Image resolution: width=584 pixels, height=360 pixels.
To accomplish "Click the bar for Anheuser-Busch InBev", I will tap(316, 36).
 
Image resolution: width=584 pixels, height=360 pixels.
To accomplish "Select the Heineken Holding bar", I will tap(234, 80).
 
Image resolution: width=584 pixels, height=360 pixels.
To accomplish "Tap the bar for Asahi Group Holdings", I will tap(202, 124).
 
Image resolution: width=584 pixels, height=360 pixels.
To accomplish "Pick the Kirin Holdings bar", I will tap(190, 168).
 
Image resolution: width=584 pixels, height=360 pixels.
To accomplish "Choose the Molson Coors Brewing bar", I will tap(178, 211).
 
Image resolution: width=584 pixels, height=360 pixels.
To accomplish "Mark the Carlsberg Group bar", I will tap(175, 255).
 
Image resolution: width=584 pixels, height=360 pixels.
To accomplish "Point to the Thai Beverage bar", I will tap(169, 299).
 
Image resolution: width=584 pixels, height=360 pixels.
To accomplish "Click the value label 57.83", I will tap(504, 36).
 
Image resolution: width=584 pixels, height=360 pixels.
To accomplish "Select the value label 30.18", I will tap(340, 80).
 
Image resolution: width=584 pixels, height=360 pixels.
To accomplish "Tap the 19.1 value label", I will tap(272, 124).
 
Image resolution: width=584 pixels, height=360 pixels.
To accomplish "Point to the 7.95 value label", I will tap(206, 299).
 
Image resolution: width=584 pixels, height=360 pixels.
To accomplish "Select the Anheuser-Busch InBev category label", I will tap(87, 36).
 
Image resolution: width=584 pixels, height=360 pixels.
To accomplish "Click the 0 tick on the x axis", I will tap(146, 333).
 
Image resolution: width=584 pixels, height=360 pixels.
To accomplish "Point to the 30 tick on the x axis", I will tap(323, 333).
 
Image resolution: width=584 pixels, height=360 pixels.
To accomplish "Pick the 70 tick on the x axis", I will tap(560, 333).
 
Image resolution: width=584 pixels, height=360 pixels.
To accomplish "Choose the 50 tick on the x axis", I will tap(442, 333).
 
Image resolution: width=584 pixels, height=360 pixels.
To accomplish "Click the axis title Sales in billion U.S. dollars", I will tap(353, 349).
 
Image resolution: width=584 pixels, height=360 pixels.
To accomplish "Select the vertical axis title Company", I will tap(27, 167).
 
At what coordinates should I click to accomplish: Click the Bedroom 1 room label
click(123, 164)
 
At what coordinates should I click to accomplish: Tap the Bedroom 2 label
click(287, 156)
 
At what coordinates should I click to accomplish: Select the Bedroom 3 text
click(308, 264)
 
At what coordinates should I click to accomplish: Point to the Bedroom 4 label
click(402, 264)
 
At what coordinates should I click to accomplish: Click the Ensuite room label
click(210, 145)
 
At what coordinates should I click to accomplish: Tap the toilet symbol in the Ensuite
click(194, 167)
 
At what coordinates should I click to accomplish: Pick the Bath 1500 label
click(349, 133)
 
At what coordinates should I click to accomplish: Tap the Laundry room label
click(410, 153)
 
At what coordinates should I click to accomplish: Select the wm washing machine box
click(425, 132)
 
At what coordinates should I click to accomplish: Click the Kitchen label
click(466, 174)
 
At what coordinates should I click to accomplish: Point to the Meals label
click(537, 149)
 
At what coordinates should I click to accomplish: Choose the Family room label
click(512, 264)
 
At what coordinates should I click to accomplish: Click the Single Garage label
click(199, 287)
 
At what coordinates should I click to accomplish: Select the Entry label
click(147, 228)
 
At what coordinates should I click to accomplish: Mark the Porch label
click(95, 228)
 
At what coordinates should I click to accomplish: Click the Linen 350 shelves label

=== Aim ===
Add 59 to each coordinate in the answers on the listing lines between the one holding "At what coordinates should I click to accomplish: Pick" and the one holding "click(410, 153)", inclusive, and give those lines again in full with the requests kept.

=== Result for this task ===
At what coordinates should I click to accomplish: Pick the Bath 1500 label
click(408, 192)
 
At what coordinates should I click to accomplish: Tap the Laundry room label
click(469, 212)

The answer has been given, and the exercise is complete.